Руслан пытал Ткаченко расспросами намного дольше, чем Гришу, но в итоге оговоренная сумма осталась незыблемой. После Саши смотрящий еще несколько минут пообщался с Валерой, который на этот раз говорил очень тихо и совсем неразборчиво. Закончив беседу, Чурбанов улыбнулся и не без ложной скромности заявил:

– Н-у-у-у? Как я вас подготовил? Все отлично! И волки сыты, и овцы целы. Гриша, бери трубу и звони жене. Пусть она сегодня же сделает перевод на киви-кошелек Руслана за тебя и за Сашу – и проблем не будет. Попроси ее, чтобы она в назначении платежей подробно указала за кого перевод: ФИО и номер камеры.

Валера достал тетрадку, где на последней странице был написан номер телефона смотрящего, к которому привязан кошелек, пример записи и назначения платежа: «Чурбанов Валерий Александрович Х28857». Затем передал ее Грише вместе с телефонной трубкой.

Тополев разговаривал с Ларисой недолго – минут двадцать из положенных сорока. Новостей особо не было. Она рассказала ему, какие продукты купила для завтрашней передачи, какие вещи собрала, посоветовалась, в какую сумку ей все это положить. Сообщила, что договорилась с Дарьей – женой Ткаченко – о встрече завтра в четыре утра у входа в тюрьму. И что Даша совсем подавлена, находится в шоковом состоянии и до сих пор не понимает, что случилось и что делать дальше. Про себя Лариса сказала, что держится и своей невозмутимостью смогла как-то успокоить ее. Далее вспомнила о сегодняшнем звонке адвоката. Роман сообщил ей, что придет в СИЗО во вторник. Гриша подробно объяснил ей про перевод двух сумм на общак и, убедившись, что она все поняла, попросил отправить СМС с подтверждением оплаты на номер, с которого он звонит. На этом они попрощались, пожелав друг другу спокойной ночи.

По телевизору шел советский фильм «Приключения Шерлока Холмса и доктора Ватсона». Гриша с чувством выполненного долга вскарабкался к себе на пальму и уставился в экран. День для него был закончен. Хотелось спокойствия и умиротворения. Он ждал завтрашнего утра: своей первой передачи, свежих вещей, в которые наконец-то можно будет переодеться, продуктов, тетрадей с ручками.
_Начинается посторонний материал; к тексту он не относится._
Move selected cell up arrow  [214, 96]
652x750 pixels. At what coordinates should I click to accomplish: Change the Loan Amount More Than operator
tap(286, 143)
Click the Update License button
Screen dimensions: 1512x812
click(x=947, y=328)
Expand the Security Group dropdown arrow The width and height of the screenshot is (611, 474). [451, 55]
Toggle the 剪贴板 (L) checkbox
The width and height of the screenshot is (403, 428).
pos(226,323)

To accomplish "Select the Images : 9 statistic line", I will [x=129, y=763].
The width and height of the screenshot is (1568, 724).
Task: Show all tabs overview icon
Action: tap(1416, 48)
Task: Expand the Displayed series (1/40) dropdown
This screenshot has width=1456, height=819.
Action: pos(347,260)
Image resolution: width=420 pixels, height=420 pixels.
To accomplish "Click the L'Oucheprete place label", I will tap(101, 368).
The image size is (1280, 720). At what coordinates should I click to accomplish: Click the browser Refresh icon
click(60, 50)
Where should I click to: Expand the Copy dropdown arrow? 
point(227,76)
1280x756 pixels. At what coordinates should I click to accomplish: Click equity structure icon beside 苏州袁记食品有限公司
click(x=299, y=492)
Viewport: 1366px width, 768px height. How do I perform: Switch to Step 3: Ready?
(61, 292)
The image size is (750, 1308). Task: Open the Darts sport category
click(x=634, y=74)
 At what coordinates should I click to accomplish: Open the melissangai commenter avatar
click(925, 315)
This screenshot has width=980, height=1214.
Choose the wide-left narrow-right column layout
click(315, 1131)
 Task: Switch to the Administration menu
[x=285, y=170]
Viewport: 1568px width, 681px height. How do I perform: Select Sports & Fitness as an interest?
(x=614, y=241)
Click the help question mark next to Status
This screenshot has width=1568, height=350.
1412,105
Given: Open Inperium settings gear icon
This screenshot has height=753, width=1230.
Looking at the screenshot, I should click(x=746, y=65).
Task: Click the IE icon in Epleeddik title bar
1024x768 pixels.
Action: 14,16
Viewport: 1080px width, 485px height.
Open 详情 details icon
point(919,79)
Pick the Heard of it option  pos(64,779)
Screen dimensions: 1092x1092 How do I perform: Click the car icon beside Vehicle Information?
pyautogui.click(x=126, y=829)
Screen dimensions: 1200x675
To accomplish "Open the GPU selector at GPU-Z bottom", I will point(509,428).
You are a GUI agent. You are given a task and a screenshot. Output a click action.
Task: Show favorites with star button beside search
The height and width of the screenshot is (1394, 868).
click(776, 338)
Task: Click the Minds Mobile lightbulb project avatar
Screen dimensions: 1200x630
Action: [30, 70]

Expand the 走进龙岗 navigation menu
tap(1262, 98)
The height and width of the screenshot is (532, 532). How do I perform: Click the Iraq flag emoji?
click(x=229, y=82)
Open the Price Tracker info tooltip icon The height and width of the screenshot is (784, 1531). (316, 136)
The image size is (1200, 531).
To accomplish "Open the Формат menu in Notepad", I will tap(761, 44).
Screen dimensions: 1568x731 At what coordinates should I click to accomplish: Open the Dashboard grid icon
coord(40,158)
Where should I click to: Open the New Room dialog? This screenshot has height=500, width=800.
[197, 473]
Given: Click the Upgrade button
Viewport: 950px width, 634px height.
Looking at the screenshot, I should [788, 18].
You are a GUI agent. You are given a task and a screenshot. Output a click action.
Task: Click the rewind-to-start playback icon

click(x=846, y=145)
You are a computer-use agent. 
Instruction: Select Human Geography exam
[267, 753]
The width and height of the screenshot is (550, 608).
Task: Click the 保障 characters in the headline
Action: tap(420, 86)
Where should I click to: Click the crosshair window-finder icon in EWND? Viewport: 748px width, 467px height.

Не мог дождаться завтрашнего вечера, когда опять можно будет набрать заветный номер, услышать приятный голос и узнать последние новости.

Понедельник начался как обычно. Гриша уже втягивался в распорядок дня, чего нельзя было сказать о Саше Ткаченко. Для него утренний подъем в начале седьмого был тяжелейшим испытанием. Иваныч даже предположил, что на свободе наш Александр раньше двенадцати и не просыпался, поэтому сейчас так страдает.

На утренней проверке, кроме привычных дежурных по этажу, присутствовал незнакомый Грише майор, который с большим интересом изучал новеньких. Молодой парень лет тридцати со светлыми волосами и голубыми глазами был одет в синюю пиксельную офицерскую форму, выгодно отличающуюся от темных мундиров фсиновцев. Высокий, стройный и с очень приятной улыбкой на симпатичном лице, он притягивал к себе внимание и вызывал положительные эмоции. К таким людям хочется подойти, познакомиться и даже завести дружбу.